> [Entries from a dataset]
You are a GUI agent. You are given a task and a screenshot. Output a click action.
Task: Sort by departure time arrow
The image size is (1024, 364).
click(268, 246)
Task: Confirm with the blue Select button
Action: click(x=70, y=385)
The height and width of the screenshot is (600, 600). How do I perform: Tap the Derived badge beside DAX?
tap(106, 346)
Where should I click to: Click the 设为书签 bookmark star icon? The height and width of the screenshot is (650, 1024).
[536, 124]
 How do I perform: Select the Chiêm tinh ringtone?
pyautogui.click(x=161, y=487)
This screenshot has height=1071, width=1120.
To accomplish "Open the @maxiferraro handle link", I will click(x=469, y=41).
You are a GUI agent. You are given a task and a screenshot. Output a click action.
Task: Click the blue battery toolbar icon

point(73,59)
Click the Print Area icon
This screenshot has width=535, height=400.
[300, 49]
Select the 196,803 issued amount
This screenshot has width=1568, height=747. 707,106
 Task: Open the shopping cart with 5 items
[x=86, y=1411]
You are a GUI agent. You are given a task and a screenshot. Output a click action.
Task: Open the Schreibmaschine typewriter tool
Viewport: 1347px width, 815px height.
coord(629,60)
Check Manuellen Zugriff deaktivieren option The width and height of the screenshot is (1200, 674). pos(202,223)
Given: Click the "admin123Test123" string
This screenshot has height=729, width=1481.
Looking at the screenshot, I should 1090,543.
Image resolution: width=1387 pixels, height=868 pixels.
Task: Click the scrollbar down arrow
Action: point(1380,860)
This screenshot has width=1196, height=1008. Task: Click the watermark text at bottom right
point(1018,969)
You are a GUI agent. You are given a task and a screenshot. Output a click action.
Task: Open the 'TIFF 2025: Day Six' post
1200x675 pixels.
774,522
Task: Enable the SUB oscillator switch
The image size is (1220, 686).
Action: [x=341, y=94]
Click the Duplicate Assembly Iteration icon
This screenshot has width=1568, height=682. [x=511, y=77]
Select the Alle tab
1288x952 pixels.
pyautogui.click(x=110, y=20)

> [Exercise prompt] Render the data above as a JSON list of strings, with one string per line and blank lines omitted.

> [Task answer]
[
  "You are a GUI agent. You are given a task and a screenshot. Output a click action.",
  "Task: Sort by departure time arrow",
  "The image size is (1024, 364).",
  "click(268, 246)",
  "Task: Confirm with the blue Select button",
  "Action: click(x=70, y=385)",
  "The height and width of the screenshot is (600, 600). How do I perform: Tap the Derived badge beside DAX?",
  "tap(106, 346)",
  "Where should I click to: Click the 设为书签 bookmark star icon? The height and width of the screenshot is (650, 1024).",
  "[536, 124]",
  " How do I perform: Select the Chiêm tinh ringtone?",
  "pyautogui.click(x=161, y=487)",
  "This screenshot has height=1071, width=1120.",
  "To accomplish \"Open the @maxiferraro handle link\", I will click(x=469, y=41).",
  "You are a GUI agent. You are given a task and a screenshot. Output a click action.",
  "Task: Click the blue battery toolbar icon",
  "point(73,59)",
  "Click the Print Area icon",
  "This screenshot has width=535, height=400.",
  "[300, 49]",
  "Select the 196,803 issued amount",
  "This screenshot has width=1568, height=747. 707,106",
  " Task: Open the shopping cart with 5 items",
  "[x=86, y=1411]",
  "You are a GUI agent. You are given a task and a screenshot. Output a click action.",
  "Task: Open the Schreibmaschine typewriter tool",
  "Viewport: 1347px width, 815px height.",
  "coord(629,60)",
  "Check Manuellen Zugriff deaktivieren option The width and height of the screenshot is (1200, 674). pos(202,223)",
  "Given: Click the \"admin123Test123\" string",
  "This screenshot has height=729, width=1481.",
  "Looking at the screenshot, I should 1090,543.",
  "Image resolution: width=1387 pixels, height=868 pixels.",
  "Task: Click the scrollbar down arrow",
  "Action: point(1380,860)",
  "This screenshot has width=1196, height=1008. Task: Click the watermark text at bottom right",
  "point(1018,969)",
  "You are a GUI agent. You are given a task and a screenshot. Output a click action.",
  "Task: Open the 'TIFF 2025: Day Six' post",
  "1200x675 pixels.",
  "774,522",
  "Task: Enable the SUB oscillator switch",
  "The image size is (1220, 686).",
  "Action: [x=341, y=94]",
  "Click the Duplicate Assembly Iteration icon",
  "This screenshot has width=1568, height=682. [x=511, y=77]",
  "Select the Alle tab",
  "1288x952 pixels.",
  "pyautogui.click(x=110, y=20)"
]